THE EXERCISE:
Reproduce the following entries line for line, with no changes.

>> START

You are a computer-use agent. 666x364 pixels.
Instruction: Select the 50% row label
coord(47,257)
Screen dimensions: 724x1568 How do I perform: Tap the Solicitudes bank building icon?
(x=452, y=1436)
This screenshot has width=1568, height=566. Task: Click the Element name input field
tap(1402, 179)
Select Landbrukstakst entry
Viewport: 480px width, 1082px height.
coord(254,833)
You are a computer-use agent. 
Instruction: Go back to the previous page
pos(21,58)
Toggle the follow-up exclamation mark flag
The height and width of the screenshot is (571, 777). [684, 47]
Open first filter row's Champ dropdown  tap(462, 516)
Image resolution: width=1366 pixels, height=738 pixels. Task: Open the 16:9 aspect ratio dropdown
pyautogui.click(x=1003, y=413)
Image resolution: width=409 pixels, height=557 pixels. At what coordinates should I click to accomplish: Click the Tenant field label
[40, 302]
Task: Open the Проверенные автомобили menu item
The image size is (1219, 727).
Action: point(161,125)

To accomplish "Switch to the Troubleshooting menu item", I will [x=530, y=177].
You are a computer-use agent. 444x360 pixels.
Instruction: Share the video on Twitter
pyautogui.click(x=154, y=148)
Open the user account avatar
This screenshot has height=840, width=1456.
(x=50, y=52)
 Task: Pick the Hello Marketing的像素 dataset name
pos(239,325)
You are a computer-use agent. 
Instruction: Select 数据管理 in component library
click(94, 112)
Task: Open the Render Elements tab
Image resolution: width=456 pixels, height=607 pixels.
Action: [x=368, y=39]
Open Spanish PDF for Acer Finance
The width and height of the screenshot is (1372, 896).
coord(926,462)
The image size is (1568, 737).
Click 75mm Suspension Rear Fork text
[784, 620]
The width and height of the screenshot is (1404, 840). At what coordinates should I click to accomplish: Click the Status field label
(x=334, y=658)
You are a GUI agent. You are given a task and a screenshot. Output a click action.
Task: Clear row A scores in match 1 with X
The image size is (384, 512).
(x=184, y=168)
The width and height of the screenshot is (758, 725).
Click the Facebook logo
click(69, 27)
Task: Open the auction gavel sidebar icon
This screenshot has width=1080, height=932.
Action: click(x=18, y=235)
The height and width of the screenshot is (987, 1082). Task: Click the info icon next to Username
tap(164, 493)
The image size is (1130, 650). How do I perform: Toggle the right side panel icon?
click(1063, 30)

>> END

FINISHED TASK:
You are a computer-use agent. 666x364 pixels.
Instruction: Select the 50% row label
coord(47,257)
Screen dimensions: 724x1568 How do I perform: Tap the Solicitudes bank building icon?
(x=452, y=1436)
This screenshot has width=1568, height=566. Task: Click the Element name input field
tap(1402, 179)
Select Landbrukstakst entry
Viewport: 480px width, 1082px height.
coord(254,833)
You are a computer-use agent. 
Instruction: Go back to the previous page
pos(21,58)
Toggle the follow-up exclamation mark flag
The height and width of the screenshot is (571, 777). [684, 47]
Open first filter row's Champ dropdown  tap(462, 516)
Image resolution: width=1366 pixels, height=738 pixels. Task: Open the 16:9 aspect ratio dropdown
pyautogui.click(x=1003, y=413)
Image resolution: width=409 pixels, height=557 pixels. At what coordinates should I click to accomplish: Click the Tenant field label
[40, 302]
Task: Open the Проверенные автомобили menu item
The image size is (1219, 727).
Action: point(161,125)

To accomplish "Switch to the Troubleshooting menu item", I will [x=530, y=177].
You are a computer-use agent. 444x360 pixels.
Instruction: Share the video on Twitter
pyautogui.click(x=154, y=148)
Open the user account avatar
This screenshot has height=840, width=1456.
(x=50, y=52)
 Task: Pick the Hello Marketing的像素 dataset name
pos(239,325)
You are a computer-use agent. 
Instruction: Select 数据管理 in component library
click(94, 112)
Task: Open the Render Elements tab
Image resolution: width=456 pixels, height=607 pixels.
Action: [x=368, y=39]
Open Spanish PDF for Acer Finance
The width and height of the screenshot is (1372, 896).
coord(926,462)
The image size is (1568, 737).
Click 75mm Suspension Rear Fork text
[784, 620]
The width and height of the screenshot is (1404, 840). At what coordinates should I click to accomplish: Click the Status field label
(x=334, y=658)
You are a GUI agent. You are given a task and a screenshot. Output a click action.
Task: Clear row A scores in match 1 with X
The image size is (384, 512).
(x=184, y=168)
The width and height of the screenshot is (758, 725).
Click the Facebook logo
click(69, 27)
Task: Open the auction gavel sidebar icon
This screenshot has width=1080, height=932.
Action: click(x=18, y=235)
The height and width of the screenshot is (987, 1082). Task: Click the info icon next to Username
tap(164, 493)
The image size is (1130, 650). How do I perform: Toggle the right side panel icon?
click(1063, 30)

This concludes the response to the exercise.